Energy Transfer has not announced a planned capacity for construction of the new 325-mile pipeline from the Upton/Midland counties border to Ellis County, south of Dallas. It’s 42-inch diameter, however, would suggest a capacity in the ballpark of 2 Bcf/d. Though unconfirmed, P&GJ sources project a targeted 2024 startup.  

After a somewhat stealthy marketing period, EnLink Midstream announced the 2.5 Bcf/d Matterhorn Express Pipeline on May 19 after already securing sufficient transportation agreements with shippers to move ahead with financing of the greenfield project.  

A joint venture of EnLink, MPLX, Devon Energy and Whitewater, Matterhorn Express is a planned 490-mile (684-km), 42-inch pipeline that will extend from Waha to Katy, Texas, west of Houston. It is expected to be in service in the third quarter of 2024.  

“Matterhorn will provide premium market access with superior flexibility for Permian Basin shippers while playing a critical role in minimizing flared volumes,” said Christer Rundlof, CEO of Austin infrastructure company Whitewater.   

Natural gas supplies for the pipeline will be sourced from multiple upstream connections in the Permian Basin, including direct connections to processing facilities in the Midland Basin through an approximately 75-mile lateral, as well as a direct connection to the 3.2 Bcf/d Agua Blanca Pipeline, a joint venture between WhiteWater and MPLX.  

Although LNG facilities on the Gulf Coast are currently operating at maximum production levels, WoodMac’s Kim said the announced natural gas pipeline expansion and construction projects from the Permian will not create an excess capacity because it is needed to accommodate expected near-term growth in U.S. industrial and power generation demand, as well as growing demand for piped gas exports to Mexico.   

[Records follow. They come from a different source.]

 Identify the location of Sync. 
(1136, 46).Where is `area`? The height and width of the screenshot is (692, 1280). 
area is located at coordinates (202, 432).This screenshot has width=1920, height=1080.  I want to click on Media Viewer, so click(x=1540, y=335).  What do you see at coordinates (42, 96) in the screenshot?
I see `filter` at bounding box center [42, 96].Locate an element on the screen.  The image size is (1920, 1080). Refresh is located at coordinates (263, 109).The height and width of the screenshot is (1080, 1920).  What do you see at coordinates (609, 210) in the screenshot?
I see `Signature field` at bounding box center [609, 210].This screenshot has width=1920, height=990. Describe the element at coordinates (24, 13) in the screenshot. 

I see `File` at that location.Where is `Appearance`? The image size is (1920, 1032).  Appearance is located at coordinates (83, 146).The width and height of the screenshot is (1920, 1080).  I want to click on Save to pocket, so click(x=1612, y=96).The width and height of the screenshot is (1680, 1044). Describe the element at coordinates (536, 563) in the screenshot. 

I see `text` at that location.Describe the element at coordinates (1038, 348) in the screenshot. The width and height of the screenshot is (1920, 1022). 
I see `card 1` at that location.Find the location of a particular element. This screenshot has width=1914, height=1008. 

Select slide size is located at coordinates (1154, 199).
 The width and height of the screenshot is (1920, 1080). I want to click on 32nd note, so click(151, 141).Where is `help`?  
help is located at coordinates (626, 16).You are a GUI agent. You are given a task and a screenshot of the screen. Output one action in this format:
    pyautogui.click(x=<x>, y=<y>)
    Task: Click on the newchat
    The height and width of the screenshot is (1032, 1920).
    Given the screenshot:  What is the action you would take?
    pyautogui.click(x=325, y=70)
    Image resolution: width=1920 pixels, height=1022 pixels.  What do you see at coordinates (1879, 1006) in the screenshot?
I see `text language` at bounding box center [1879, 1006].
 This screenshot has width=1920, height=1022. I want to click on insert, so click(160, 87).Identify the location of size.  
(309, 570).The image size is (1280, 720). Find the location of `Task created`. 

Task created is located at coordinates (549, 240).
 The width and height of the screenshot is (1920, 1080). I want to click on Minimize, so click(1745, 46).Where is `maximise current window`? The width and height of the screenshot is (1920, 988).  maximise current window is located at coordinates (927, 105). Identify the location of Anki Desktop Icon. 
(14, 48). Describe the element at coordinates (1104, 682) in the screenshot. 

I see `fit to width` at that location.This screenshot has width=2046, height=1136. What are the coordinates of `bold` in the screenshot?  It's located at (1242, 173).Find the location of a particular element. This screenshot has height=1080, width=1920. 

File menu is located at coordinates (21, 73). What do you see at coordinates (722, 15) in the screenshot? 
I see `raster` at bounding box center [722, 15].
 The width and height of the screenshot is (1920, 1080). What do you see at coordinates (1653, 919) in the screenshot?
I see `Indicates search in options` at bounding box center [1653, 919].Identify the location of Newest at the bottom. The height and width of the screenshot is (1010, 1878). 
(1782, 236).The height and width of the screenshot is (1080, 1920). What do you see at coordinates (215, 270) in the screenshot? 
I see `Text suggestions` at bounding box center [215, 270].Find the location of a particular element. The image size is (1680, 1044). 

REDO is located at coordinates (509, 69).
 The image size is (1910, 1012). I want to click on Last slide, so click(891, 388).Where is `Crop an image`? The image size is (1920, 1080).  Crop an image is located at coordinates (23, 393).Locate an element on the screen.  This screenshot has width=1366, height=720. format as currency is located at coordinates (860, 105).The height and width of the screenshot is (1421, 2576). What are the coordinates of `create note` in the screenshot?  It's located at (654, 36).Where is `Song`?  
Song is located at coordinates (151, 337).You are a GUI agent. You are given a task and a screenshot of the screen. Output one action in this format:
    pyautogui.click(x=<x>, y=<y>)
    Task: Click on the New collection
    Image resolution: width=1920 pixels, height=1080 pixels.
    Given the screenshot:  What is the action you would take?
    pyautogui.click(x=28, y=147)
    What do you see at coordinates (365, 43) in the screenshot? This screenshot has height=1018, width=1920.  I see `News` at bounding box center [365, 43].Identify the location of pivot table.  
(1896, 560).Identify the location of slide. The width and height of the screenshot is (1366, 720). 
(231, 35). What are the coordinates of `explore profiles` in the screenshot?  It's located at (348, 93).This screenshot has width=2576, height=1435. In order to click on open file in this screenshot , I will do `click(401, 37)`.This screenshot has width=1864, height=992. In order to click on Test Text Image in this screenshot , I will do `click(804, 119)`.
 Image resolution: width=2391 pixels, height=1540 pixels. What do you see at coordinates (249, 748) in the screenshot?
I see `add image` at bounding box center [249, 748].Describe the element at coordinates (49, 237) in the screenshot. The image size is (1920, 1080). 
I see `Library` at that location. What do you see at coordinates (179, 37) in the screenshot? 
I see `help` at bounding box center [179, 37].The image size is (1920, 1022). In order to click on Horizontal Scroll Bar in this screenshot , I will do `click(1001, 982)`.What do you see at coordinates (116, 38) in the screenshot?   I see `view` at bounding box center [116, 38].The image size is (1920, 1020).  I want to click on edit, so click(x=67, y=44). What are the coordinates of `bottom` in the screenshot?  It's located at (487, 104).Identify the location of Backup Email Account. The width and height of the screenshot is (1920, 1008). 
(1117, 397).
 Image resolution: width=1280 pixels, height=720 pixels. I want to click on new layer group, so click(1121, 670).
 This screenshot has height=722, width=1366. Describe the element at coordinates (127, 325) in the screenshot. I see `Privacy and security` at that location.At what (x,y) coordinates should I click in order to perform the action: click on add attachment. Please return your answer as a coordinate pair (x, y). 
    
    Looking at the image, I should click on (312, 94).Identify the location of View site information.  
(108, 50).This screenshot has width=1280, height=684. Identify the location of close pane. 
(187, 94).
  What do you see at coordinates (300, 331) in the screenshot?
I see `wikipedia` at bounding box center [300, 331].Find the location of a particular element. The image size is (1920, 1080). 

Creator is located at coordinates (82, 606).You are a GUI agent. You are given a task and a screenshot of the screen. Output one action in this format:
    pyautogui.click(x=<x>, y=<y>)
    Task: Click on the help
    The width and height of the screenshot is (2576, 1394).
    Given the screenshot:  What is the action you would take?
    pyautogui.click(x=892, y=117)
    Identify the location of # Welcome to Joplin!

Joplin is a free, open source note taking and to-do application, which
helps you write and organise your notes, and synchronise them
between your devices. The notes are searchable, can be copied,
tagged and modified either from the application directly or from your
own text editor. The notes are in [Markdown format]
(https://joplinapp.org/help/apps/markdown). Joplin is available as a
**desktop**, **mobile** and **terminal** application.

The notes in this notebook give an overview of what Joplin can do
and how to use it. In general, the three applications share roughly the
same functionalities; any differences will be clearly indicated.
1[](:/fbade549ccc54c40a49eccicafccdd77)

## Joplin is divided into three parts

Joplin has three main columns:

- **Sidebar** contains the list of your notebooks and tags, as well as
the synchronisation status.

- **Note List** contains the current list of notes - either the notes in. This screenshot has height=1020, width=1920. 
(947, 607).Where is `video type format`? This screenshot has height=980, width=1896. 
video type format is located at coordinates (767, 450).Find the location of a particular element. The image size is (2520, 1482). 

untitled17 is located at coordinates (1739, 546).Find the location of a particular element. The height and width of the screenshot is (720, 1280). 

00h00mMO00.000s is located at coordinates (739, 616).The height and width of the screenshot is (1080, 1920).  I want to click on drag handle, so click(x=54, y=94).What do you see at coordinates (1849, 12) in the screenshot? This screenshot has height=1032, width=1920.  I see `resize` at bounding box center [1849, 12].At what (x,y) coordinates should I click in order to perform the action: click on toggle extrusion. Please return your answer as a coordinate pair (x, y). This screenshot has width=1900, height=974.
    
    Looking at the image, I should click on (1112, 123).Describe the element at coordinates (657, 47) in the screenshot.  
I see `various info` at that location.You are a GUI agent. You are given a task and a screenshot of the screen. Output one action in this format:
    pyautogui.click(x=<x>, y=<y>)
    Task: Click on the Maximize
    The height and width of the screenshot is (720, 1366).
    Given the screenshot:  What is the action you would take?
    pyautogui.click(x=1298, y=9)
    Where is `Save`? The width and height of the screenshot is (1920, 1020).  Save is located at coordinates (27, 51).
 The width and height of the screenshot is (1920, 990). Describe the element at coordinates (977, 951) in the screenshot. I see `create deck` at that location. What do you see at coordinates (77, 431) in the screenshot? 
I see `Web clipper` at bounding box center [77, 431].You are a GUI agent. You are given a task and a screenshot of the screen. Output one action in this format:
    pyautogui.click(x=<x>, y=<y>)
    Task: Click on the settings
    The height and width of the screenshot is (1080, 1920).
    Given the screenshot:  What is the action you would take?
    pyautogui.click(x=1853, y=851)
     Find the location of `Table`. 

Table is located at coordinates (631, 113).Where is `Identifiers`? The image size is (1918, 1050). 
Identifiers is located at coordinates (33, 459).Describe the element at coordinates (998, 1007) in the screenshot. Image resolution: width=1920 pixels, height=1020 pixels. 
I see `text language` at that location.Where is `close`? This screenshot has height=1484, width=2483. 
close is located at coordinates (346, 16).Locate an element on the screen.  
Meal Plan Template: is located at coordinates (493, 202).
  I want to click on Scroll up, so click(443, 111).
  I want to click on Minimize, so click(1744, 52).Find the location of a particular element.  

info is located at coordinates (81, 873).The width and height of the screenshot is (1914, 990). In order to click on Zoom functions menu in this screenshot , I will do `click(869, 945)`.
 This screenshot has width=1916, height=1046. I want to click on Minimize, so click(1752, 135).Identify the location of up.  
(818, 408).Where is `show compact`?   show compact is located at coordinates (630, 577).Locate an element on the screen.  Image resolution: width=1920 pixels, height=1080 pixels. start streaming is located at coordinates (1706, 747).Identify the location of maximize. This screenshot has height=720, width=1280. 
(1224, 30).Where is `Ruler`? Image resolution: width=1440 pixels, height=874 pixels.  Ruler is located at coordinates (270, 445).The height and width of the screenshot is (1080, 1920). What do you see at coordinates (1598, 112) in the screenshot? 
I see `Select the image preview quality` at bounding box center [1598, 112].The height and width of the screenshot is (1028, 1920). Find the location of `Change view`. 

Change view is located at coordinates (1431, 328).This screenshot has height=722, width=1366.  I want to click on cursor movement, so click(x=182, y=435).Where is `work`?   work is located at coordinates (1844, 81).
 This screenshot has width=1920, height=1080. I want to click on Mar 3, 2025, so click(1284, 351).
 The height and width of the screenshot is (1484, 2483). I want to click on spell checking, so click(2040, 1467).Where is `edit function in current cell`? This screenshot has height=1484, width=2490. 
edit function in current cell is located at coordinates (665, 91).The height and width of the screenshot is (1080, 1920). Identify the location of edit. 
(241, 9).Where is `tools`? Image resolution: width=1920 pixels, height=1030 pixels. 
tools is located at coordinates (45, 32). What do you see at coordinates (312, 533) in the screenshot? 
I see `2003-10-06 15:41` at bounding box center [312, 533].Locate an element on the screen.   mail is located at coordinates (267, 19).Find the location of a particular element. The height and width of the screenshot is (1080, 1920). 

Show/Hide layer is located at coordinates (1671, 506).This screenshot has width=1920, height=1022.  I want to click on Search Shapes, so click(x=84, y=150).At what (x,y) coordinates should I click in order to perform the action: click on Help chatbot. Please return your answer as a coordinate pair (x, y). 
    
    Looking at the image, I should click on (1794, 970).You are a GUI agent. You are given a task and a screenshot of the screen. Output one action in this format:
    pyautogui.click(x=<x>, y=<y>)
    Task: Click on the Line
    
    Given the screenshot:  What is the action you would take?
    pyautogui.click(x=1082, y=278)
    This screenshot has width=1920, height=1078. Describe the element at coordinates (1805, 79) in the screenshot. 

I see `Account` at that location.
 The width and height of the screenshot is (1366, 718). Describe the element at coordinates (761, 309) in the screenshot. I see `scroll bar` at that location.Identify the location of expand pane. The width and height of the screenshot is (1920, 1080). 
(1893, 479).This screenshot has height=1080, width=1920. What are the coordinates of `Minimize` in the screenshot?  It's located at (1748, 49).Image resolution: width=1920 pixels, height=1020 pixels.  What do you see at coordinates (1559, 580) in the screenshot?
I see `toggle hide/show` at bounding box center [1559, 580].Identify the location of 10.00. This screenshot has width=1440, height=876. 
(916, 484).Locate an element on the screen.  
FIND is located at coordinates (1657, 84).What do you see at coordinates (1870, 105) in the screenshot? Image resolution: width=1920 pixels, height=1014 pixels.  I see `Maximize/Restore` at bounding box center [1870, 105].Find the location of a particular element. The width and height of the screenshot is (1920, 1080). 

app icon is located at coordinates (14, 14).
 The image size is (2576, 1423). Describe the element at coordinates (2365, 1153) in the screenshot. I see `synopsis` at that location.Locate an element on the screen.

Three new natural gas export pipelines to Mexico added 3.1 Bcf/d of capacity in 2016-17, including the Trans Pecos, Roadrunner and Comanche Trail.  

Creative G&P  

Crude oil has always been the primary target of drilling and production in the Permian Basin, with associated natural gas historically viewed by many producers as a residual nuisance to reckon with. Stricter rules on venting and flaring, along with globalization of gas trade and higher gas and NGL prices, have elevated the value of natural gas.  

With natural gas production at record highs and rising, natural gas gathering and processing (G&P) infrastructure has been one of the fastest-growing areas of midstream construction in the area. Some midstream companies have found creative ways to manage costs while expanding G&P capacity on pace with rising demand.   

For some companies, that has included purchasing and relocating existing gas processing plants, rather than constructing new facilities, notes Ryan Smith, senior director of Advisory Services at Denver-based East Daley Capital,   

“We’re seeing this with some of the bigger companies that are buying plants and systems in underutilized basins like the Barnett Shale where these plants are idle,” Smith said. “They’re bypassing a lot of supply chain issues and managing their expansion costs, and it gives them a runway for growth as Permian production ramps up.”